The museum here is also highly fascinating. It seems I’m bunging a lot into a day tour here, and it is pretty busy. You also have the option to do a similar tour over two days if you don’t want things to be rushed.
12.Hazrati Daniyor Mausoleum (St. Daniel’s Grave)
You’ve heard of the story about Daniel in the Lions Den? Well here at the Hazrati Daniyor Mausoleum is one of only four recognised graves of that exact Daniel in the world. This tomb, is a staggering 18 metres long, seriously odd when you see the size of this coffin.
Near the Grave, a pistachio nut tree has become famous due to its growing of nuts year after year, except during times that are bad. It’s a sacred tree.
13.Amir Temur Mausoleum
By including a hat-trick of mausoleums, this is far from a gory and sad tour – quite the opposite. These are elaborate tributes to legends in Uzbek history. The last of these is the famous man himself – Amir Temur. Temur is the man behind Smarkand’s intricate Islamic buildings. He created an empire in the region, being born in nearby Shakrisabz (a popular side trip, but I skipped it).
Again, Ruslan inundates me with stories including one of soldiers drinking pomegranate juice from a large bowl and inside the tomb itself, we see the tombstones of not just Amir Temur but also Mirzo Ulugbek.
You might be surprised to learn that photography is permitted at all times on the tour, even in the tombs.
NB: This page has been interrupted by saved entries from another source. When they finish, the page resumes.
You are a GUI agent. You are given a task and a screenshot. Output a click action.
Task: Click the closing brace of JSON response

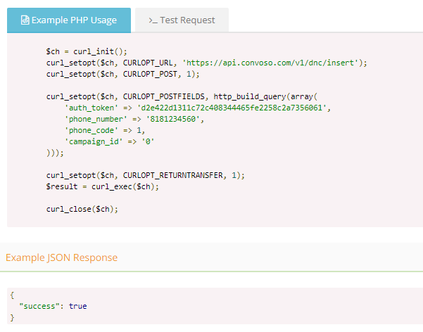tap(12, 318)
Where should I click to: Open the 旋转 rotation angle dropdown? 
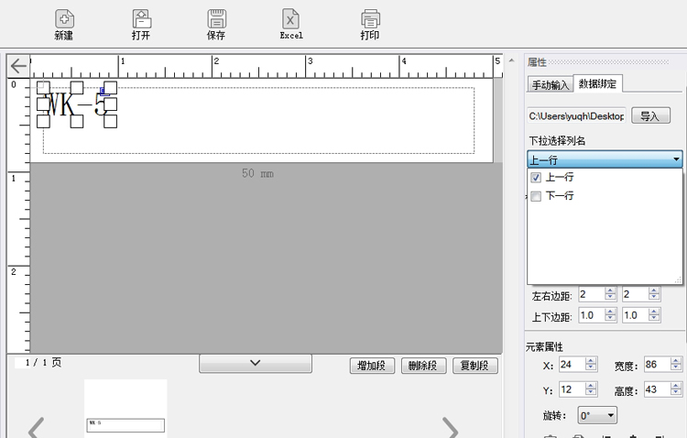597,415
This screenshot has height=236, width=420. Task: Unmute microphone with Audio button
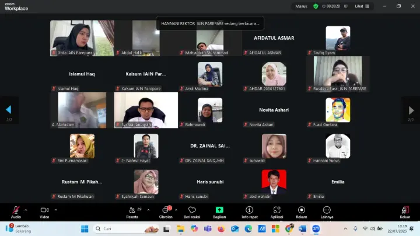(x=16, y=210)
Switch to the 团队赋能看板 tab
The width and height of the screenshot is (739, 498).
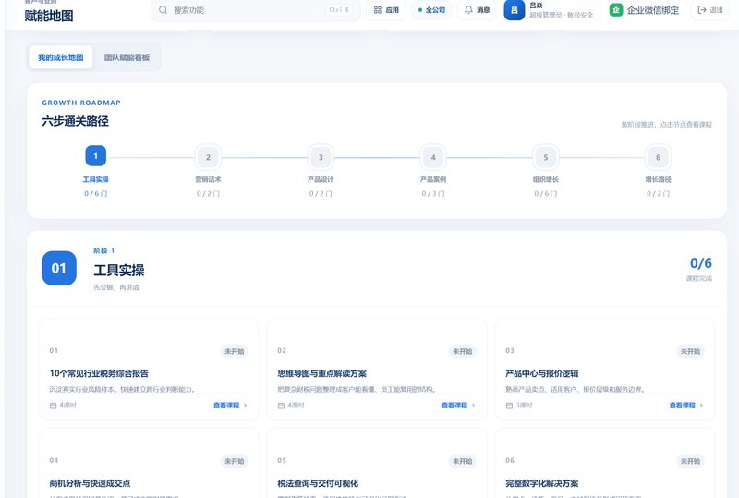tap(127, 57)
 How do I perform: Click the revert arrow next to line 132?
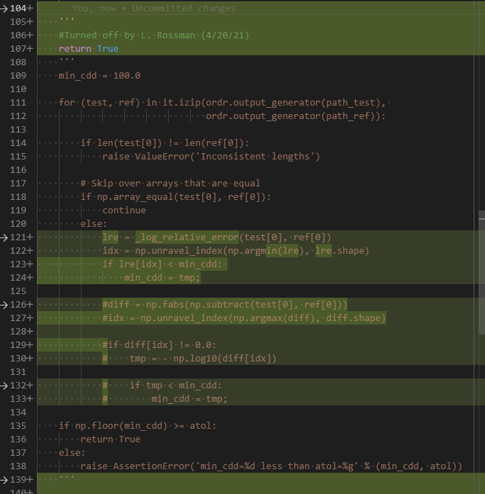point(4,386)
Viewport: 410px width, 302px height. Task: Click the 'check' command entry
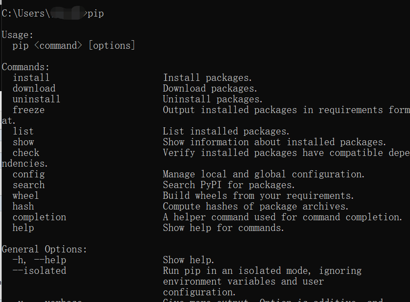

This was different to my time in Iran, where places like the Imam Reza shrine and parts of Tehran were not allowed to be photographed.
14.Amir Temur Statue
A popular hang out for local teenagers to take selfies with, the Amir Temur statue sits proudly on a roundabout and corner connecting Registon Street to Bulvar Universitatet. This is a great way to round off the day tour. As you can tell we bunged 14 amazing sights into one extreme day of travel in Samarkand City.
I’m so glad I did the tour and got to understand just why these buildings are here and why Samarkand earned the prestigious UNESCO World Heritage Site and nomination for 8th Wonder of the World. It’s a beautiful place, here are the details to get your tour booked.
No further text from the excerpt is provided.